“呼……终於回来了。”
莫德雷德將手里提著的一个巨大网兜隨手往地上一扔,里面装著几只还在张牙舞爪的深海大龙虾和几颗椰子。
她整个人呈大字型瘫倒在柔软的真皮沙发上,红白相间的运动比基尼外面只套了一件宽大的防晒衫,两条晒得微微发亮的长腿毫无形象地搭在茶几边缘。
“虽然在海里跟那几条鯊鱼徒手搏斗挺带劲的,但海水泡久了,总觉得身上黏糊糊的。我要第一个去泡澡!谁也別跟我抢!”

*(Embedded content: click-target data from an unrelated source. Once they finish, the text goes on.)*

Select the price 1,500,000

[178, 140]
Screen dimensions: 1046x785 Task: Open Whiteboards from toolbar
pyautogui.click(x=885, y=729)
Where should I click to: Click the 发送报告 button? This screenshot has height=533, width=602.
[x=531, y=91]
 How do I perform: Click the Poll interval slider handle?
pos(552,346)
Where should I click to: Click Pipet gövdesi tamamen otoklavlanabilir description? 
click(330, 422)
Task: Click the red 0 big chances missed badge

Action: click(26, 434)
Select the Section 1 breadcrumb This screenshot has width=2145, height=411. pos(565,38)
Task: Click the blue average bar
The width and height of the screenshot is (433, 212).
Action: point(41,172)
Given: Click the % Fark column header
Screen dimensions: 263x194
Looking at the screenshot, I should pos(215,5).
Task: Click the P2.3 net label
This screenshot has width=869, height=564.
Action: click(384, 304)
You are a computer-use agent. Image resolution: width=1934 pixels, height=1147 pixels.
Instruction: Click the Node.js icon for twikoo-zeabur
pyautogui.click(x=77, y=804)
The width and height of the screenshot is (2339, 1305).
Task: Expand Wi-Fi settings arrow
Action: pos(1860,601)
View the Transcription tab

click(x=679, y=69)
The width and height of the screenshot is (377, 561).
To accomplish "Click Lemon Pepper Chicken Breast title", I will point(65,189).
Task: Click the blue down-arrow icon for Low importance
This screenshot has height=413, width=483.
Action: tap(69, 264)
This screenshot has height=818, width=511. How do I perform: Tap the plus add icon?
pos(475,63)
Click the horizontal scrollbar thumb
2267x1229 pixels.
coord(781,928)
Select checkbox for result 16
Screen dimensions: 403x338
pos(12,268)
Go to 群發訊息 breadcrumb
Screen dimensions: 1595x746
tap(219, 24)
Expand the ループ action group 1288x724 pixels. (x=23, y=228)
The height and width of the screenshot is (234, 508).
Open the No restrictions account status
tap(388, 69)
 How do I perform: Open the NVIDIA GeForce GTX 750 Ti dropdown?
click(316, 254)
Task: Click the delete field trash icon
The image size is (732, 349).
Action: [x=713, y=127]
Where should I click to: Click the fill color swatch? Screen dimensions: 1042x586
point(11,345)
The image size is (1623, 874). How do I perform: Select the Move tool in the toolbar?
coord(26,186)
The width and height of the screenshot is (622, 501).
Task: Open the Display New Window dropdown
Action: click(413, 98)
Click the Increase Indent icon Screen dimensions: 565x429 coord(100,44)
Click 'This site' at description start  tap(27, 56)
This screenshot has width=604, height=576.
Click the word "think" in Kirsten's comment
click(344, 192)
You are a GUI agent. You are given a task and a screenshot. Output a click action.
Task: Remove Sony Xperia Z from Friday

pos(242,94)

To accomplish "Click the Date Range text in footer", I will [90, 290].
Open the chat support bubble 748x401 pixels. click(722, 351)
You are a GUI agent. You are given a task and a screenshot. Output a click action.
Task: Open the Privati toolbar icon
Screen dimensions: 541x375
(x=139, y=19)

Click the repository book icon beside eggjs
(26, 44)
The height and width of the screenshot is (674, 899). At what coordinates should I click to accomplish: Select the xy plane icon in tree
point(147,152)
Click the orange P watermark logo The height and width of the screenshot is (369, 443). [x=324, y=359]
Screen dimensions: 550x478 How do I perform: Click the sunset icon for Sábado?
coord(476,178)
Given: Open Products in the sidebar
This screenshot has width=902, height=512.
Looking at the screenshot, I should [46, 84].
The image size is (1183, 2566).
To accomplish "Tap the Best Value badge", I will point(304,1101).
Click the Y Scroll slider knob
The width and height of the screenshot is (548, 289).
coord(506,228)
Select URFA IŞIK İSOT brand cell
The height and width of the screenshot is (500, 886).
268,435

“身为骑士,在公眾场合如此衣衫不整且大呼小叫,你的礼仪课程需要重新回炉重造,莫德雷德卿。”
狮子王(ncer)慢条斯理地从光门残留的余波中走出。
她身上那件纯黑色的比基尼外披著一件雪白的长款浴巾,將那足以令所有女性感到绝望的傲人曲线半遮半掩。
她看了一眼地上的龙虾,碧绿的眸子里闪过一丝严谨的评估。
“而且,这些甲壳类生物的生命力正在流失。如果不儘快进行低温冷藏或烹飪,其肉质的蛋白质结构將会发生不可逆的劣化。saber,我建议立刻通知厨房。”
“不用你说我也知道!”
阿尔托莉雅(saber)不知何时已经蹲在了那个网兜旁边,头顶的呆毛像雷达一样疯狂转动。
她咽了口唾沫,眼神中闪烁著对食物的极度虔诚。
“我已经通知玉藻猫了!今晚的菜单必须加上『蒜蓉黄油烤龙虾』和『海鲜浓汤』!在热带海域消耗的卡路里,必须用最顶级的海鲜来填补!”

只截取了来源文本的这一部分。